Convolutional Neural Network

Download codebase from GitHub: https://github.com/PharrellWANG/fdc_resnet_v3

ConvNet architectures make the explicit assumption that the inputs are images/blocks.

CNN illustration

Figure 1: Convolutional Neural Networks

why resnet? 1. easier to train 2. faster to converge

basic resnet structure

Figure 2: Basic Unit of ResNet

our neural net structure

Figure 3: Our Neural Network Structure

Settings

  • All the models are trained from scratch.
  • Since the datasets for block size 32x32 and size 64x64 are too small, models are not trained for them. Instead, we use Bilinear Interpolation to resize the block to do the prediction for them using learned model for block size 16x16.
  1. No padding/cropping/flipping applied. No data augmentation applied. The orignal data is distorted enough by nature. See Data Visualization section to get a taste.
  2. Momentum optimizer 0.9.
  3. Learning rate schedule: 0.01 (<20k), 0.001 (<40k), 0.0001 (<60k), 0.00001 (else).
  4. Weight decay rate: 0.0002.
  5. Batch size 128.
  6. Filters [16, 16, 32, 64], residual units for last three layers: 5

Note

  1. Block size 4x4 is for PU, while the smallest size of CU is 8x8.
  2. From below training results, our model is not so applicable to blocks of size 4x4.
  3. DMM is not applied for size 64x64.

Our deep learning strategy is targeted to CU from size 8x8 to size 64x64, both texture and depth.

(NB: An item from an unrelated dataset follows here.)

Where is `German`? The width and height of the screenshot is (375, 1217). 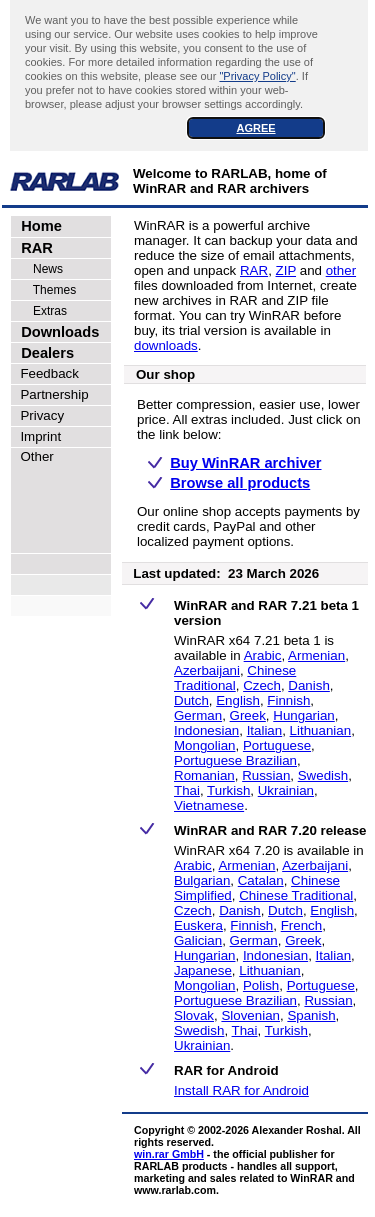 German is located at coordinates (198, 715).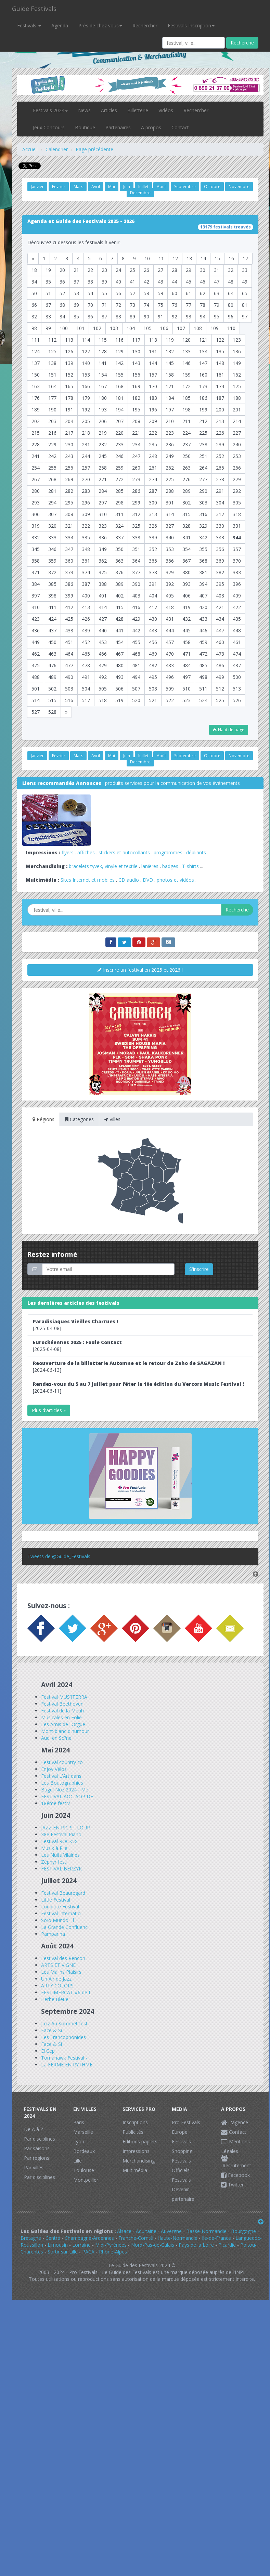 The height and width of the screenshot is (2576, 270). I want to click on Pamparina, so click(53, 1934).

Training for blocks of size 4x4

Results

The model cannot learn well for size 4x4, only top-28 is fine.

top 20 accuracy for block size 04x04

Figure 1.1 Top 20 Accuracy

top 28 accuracy for block size 04x04

Figure 1.2 Top 28 Accuracy

Training for blocks of size 8x8

Results

The model indeed can learn something for size 8x8. Top 16 is fine, which can reduce the angular modes by half.

top 16 accuracy for block size 08x08

Figure 2.1 Top 16 Accuracy for block size 08x08

Training for blocks of size 16x16

Results

The model indeed can learn something for size 16x16. Top 16 is fine, which can reduce the angular modes by half.

top 16 accuracy for block size 16x16

Figure 2.1 Top 16 Accuracy for block size 16x16

Training for blocks of size 32x32

Dataset obtained after pre-processing is too small for using deep learning to train a model. We use Bilinear Interpolation to resize the block to employ model trained for size 16x16.

Training for blocks of size 64x64

Dataset obtained after pre-processing is too small for using deep learning to train a model. We use Bilinear Interpolation to resize the block to employ model trained for size 16x16.